There’s something to be said about such automation. Adopting voice tech, layered with the easy-to-read dashboards and in-built practice, can help teachers get to the point of innovation, instead of doing each step manually. But both Van Fossan and Burkiett agree that the granular feedback could feel overwhelming for teachers.
“Teachers can spend all their time going over each recording, so we’re training them to do spot checks,” says Burkiett.
The SCCPSS district has implemented a monthly meeting for teachers to figure out which piece of data they want to work with. The recordings indicate which words were read correctly (highlighted green), which were wrong (highlighted red), and which weren’t recorded properly (in yellow). Teachers can go back to the recording to listen for the “yellow” words, and figure out if the student read it correctly or not. Teachers can’t avoid looking at the data, so they have to be strategic about it, Burkiett says.
At Sto-Rox, reading teachers go through 45 minutes of professional development every day, which includes time to review student data and complete training offered by the AIM Institute of Learning and Research.
“If you look at schools in Norway, Singapore or Sweden, they give an amazing amount of time for educators to collaborate and learn,” Van Fossan says. “Teachers need time to operationalize their learning.”
Beyond Sto-Rox and SCCPSS, the New York and Chicago public school systems have also shown interest in using voice recognition tech to improve their literacy levels. Irina Fine, CEO of Bamboo Learning, has also struck partnerships with nonprofit organizations that are willing to underwrite the use of their products by underserved school communities.
But just as much as these tools might alter reading interventions in schools, their spread will also change the DNA of these tools.
Farrows, of SoapBox Labs, says that more teachers have begun focusing on phonemic-level awareness. They also want to know how students are intonating, which indicates whether students understand what they’re reading. Teachers using Bamboo Learning want to focus on both open-ended responses (learners saying entire sentences) and on true/false type of statements, according to Fine.
Teachers have a finite amount of time in a day to spend on reading instruction. So it’s helpful if each voice-based edtech company offers every tool these educators might need. This also means that with a couple of years of feedback, all tools could mirror each other in terms of usability.

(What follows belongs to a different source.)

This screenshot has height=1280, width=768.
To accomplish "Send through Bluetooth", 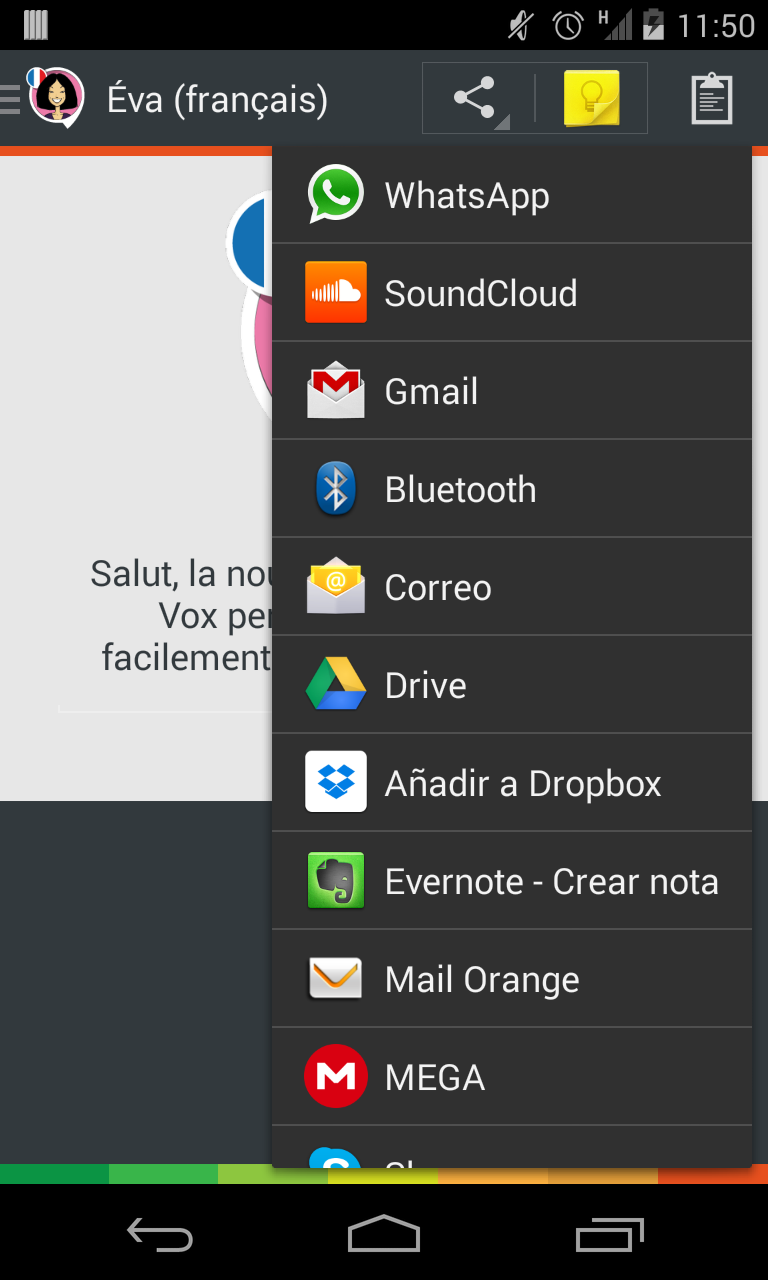I will [512, 489].
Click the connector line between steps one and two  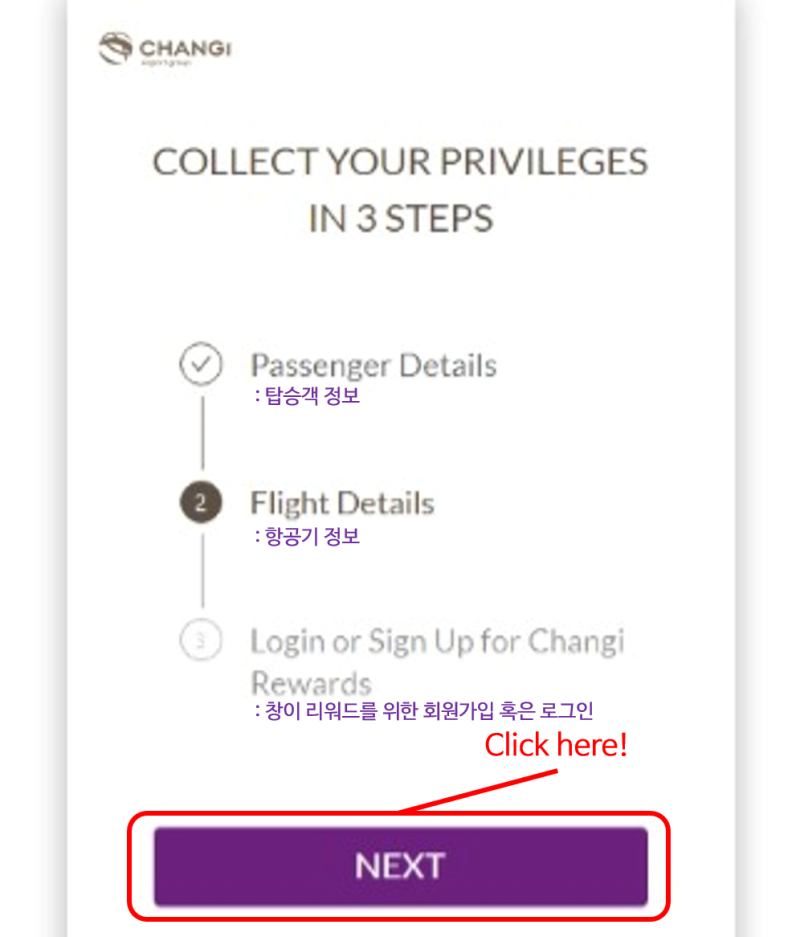coord(203,433)
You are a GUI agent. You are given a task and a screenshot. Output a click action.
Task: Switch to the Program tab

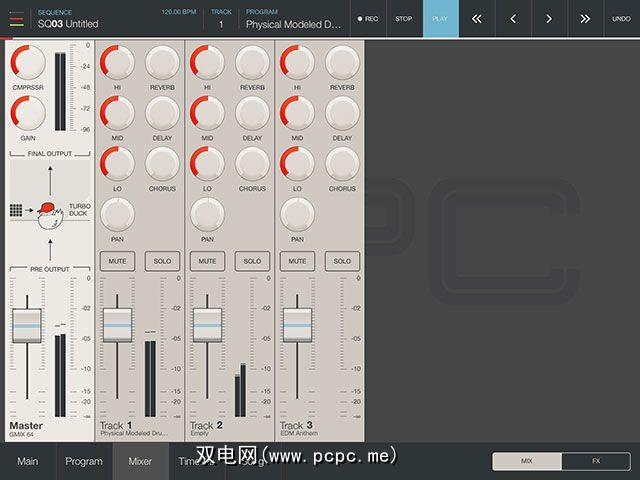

How will school districts choose among products, then? Fine says that Bamboo Learning has built out an assessment platform too, in addition to its reading products, so that schools trying to decide how to spend their money and time on reading tools can assess impact as they roll out the program in their district. “We’re even willing to offer the program at half the cost, if the school lets us do an assessment,” Fine says. Right now, the program costs $36 per child. Bamboo’s willing to offer it at $18.
Beyond offering discounts, edtech founders like Fine are displaying their keenness to districts in other ways, too.
“I think only 15 percent of the federal funding from COVID allocated has been spent. So there’s money there,” Fine says. “When we go into pilot, we’re going to do everything, set up the teacher accounts, roster, etc., so they don’t have to spend any additional time with the technology.”